[EXTRACT]
What are Concessional Contributions?
Concessional Contributions are contributions where a tax deduction has been claimed, either by the Member or by an Employer. Concessional Contributions include the following Contribution Types:
Salary Sacrifice Contributions
Personal Contributions where a tax deduction is claimed
Each Concessional Contribution Type is discussed below:
These Contributions are made by your Employer. Employer Contributions are contributions made by an Employer for the benefit of a SMSF Member commonly known as Superannuation Guarantee Contributions (SGC). Typically these contributions are made at 9.5% of your salary income. Your SMSF can accept these Employer Contributions for Members at any time. This means your SMSF may accept them regardless of your age or the number of hours you are working at that time.

[TASK DETAILS]
According to the text on concessional contributions, at what rate are Employer Contributions typically made?

[SUPPLIED MATERIAL]
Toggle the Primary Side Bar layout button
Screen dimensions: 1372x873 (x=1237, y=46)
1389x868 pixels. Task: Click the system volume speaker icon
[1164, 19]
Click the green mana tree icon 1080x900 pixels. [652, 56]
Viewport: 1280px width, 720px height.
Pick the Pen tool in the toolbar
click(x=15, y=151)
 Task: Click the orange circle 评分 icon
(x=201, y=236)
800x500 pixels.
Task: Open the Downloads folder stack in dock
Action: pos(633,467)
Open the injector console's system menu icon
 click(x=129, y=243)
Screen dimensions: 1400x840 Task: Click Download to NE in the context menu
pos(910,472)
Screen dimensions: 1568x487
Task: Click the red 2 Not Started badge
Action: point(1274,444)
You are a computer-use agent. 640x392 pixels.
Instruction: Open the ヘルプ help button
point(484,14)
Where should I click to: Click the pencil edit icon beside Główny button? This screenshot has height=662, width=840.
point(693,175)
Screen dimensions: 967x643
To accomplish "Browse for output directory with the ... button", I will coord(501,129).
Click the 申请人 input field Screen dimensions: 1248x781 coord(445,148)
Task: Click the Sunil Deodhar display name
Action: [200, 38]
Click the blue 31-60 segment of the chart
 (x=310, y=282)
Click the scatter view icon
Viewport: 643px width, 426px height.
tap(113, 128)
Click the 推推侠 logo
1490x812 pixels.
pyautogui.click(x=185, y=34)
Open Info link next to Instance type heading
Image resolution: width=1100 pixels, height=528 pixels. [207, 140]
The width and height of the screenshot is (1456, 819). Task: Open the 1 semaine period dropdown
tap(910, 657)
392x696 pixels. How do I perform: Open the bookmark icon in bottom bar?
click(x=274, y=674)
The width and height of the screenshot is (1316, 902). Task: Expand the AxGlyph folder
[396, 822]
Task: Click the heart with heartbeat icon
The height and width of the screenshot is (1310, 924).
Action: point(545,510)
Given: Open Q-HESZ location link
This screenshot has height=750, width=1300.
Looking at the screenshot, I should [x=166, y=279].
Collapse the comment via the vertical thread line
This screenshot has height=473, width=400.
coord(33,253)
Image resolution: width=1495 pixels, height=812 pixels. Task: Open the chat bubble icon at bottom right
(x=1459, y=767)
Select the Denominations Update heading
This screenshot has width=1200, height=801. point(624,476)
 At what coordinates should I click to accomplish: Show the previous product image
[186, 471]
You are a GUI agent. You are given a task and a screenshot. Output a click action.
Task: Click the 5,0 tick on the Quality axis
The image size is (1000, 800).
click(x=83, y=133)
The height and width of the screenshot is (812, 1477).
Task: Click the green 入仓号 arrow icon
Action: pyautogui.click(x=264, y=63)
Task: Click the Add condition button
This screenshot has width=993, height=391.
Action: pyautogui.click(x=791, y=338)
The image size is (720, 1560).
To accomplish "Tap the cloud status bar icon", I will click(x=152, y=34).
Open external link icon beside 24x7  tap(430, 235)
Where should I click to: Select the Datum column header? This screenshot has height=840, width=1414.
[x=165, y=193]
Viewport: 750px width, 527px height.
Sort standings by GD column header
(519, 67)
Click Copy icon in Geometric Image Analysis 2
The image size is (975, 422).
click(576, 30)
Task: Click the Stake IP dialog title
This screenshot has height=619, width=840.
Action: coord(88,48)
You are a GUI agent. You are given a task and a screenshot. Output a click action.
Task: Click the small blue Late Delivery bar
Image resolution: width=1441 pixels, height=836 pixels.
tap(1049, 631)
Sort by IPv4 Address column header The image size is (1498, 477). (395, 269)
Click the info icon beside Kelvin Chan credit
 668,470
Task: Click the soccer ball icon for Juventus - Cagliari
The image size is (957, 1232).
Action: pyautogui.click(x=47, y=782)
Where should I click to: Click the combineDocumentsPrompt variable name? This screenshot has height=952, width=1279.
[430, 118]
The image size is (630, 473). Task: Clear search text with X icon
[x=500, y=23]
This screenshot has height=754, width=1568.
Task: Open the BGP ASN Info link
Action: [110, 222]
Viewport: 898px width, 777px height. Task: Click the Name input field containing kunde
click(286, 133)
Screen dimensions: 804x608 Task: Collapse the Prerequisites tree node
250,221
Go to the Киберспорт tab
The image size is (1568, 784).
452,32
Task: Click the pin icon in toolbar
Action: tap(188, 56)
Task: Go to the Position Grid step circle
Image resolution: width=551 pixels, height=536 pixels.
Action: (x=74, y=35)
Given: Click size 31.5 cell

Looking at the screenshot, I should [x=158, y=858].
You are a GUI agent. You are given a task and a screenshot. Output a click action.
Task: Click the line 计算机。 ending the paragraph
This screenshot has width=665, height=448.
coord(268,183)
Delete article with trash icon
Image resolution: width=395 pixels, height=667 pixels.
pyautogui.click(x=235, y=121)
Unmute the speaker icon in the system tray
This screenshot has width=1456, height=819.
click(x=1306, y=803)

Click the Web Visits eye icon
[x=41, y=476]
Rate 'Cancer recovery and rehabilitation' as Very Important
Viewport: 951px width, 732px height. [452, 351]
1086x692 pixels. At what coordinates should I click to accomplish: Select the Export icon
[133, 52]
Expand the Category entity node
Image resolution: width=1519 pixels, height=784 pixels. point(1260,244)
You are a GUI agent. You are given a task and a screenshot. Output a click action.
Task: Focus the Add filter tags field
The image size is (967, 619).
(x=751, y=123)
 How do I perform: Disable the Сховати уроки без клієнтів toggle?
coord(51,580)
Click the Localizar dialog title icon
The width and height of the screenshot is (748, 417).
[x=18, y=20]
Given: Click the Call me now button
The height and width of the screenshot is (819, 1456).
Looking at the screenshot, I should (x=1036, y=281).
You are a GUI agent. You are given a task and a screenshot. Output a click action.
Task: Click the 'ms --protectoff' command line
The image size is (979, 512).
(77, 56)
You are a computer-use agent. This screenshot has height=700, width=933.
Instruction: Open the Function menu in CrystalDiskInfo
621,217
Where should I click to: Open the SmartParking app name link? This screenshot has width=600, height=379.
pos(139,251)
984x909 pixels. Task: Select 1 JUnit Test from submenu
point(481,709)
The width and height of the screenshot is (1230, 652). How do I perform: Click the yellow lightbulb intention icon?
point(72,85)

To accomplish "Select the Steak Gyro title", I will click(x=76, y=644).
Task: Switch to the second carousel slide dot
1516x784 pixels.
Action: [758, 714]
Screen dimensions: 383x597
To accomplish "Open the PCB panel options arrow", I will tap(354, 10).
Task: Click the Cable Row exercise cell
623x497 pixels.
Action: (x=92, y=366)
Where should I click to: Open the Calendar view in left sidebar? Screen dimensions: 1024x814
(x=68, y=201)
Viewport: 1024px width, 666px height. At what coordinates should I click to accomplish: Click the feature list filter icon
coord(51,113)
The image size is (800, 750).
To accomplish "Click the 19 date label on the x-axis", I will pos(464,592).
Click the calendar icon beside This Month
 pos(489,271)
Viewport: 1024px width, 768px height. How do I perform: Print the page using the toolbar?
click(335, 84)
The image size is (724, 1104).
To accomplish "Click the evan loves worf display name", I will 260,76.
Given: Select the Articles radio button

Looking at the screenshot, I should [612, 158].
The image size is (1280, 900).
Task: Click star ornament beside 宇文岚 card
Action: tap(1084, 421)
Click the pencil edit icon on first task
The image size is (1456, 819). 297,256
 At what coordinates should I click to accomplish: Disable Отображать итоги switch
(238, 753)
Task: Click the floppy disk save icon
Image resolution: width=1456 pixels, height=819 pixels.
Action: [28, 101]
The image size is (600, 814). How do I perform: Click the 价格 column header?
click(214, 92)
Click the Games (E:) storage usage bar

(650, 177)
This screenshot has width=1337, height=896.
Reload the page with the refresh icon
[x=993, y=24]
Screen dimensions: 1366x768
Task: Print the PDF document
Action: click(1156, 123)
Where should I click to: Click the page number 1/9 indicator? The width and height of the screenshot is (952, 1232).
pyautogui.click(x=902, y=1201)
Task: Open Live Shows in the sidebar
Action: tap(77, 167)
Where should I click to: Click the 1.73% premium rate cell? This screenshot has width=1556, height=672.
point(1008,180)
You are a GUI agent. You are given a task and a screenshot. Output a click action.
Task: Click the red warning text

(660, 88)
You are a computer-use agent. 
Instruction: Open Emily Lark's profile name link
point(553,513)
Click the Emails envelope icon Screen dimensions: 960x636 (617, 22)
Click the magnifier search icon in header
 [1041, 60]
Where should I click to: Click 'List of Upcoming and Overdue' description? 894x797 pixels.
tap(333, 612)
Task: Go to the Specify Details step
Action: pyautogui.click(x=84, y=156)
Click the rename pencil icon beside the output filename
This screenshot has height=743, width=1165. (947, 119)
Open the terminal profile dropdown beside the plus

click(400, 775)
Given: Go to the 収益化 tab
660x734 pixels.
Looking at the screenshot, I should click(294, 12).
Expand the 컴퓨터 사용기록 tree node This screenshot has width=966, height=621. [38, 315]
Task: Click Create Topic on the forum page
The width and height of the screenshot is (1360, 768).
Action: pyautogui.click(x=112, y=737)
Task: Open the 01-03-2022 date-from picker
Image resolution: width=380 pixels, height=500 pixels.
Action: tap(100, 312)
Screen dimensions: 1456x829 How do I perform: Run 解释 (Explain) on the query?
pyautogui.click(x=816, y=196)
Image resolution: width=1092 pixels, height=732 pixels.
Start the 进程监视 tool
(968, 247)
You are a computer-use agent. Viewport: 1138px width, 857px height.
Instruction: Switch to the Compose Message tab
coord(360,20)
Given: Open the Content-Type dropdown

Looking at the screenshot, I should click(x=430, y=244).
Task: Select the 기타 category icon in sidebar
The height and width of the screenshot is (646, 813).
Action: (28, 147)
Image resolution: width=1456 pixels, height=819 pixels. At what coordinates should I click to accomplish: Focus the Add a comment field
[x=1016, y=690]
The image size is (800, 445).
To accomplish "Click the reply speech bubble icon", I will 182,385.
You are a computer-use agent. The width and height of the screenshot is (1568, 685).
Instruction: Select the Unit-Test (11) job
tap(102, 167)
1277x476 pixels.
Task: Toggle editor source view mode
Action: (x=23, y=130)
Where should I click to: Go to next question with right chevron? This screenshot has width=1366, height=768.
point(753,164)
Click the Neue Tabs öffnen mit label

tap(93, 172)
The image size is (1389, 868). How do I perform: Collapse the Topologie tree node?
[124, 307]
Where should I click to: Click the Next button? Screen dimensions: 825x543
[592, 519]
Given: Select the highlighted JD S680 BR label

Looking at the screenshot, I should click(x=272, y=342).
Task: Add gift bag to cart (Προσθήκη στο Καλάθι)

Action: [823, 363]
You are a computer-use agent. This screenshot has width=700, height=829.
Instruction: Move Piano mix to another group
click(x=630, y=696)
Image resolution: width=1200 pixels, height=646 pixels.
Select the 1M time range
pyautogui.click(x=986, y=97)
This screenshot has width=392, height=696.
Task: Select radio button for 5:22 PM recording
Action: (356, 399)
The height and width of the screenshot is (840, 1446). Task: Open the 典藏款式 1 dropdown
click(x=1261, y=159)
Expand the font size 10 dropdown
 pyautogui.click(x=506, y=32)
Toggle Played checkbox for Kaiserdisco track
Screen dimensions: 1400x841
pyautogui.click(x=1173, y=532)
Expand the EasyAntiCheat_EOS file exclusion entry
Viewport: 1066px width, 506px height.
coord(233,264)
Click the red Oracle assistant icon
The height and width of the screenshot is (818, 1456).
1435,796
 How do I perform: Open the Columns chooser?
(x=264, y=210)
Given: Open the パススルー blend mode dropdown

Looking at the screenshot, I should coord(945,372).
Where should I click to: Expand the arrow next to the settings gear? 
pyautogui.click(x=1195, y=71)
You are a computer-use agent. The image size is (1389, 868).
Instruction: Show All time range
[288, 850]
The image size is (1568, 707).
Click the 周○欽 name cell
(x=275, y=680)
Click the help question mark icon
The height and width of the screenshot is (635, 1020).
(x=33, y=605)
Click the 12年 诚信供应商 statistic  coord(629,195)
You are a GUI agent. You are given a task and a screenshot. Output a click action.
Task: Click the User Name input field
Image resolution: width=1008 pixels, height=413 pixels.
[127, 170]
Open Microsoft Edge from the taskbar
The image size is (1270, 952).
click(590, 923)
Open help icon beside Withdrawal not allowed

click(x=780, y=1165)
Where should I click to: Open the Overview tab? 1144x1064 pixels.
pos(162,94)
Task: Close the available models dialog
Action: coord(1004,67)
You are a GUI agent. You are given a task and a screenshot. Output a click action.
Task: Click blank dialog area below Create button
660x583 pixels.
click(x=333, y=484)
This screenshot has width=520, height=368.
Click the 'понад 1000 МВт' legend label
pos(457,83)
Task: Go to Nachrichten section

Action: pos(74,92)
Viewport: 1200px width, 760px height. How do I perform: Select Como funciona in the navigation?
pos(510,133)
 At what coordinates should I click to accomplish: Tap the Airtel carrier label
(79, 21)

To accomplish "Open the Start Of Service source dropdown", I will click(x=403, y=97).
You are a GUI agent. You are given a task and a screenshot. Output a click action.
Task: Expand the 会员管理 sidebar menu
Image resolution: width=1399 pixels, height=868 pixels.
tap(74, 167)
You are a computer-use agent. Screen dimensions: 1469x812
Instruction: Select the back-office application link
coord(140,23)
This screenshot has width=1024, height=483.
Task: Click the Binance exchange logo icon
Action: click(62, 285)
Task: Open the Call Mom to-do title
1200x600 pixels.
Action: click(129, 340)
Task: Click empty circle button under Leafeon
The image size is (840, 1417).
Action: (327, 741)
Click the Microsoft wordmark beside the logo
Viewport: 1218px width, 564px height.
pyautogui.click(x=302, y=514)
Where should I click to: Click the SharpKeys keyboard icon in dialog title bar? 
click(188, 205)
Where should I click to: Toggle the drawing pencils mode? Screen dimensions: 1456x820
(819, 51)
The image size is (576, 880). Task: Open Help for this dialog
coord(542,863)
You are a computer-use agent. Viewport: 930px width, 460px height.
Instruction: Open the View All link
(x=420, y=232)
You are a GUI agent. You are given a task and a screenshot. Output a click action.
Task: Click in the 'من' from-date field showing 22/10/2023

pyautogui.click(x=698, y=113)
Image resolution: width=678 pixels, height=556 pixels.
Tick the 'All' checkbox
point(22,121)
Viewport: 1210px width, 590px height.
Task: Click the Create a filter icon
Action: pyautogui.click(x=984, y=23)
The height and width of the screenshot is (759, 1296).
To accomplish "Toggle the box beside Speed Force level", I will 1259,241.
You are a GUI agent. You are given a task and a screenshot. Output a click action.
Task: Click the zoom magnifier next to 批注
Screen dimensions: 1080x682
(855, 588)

[EXPECTED ANSWER]
At 9.5% of salary income.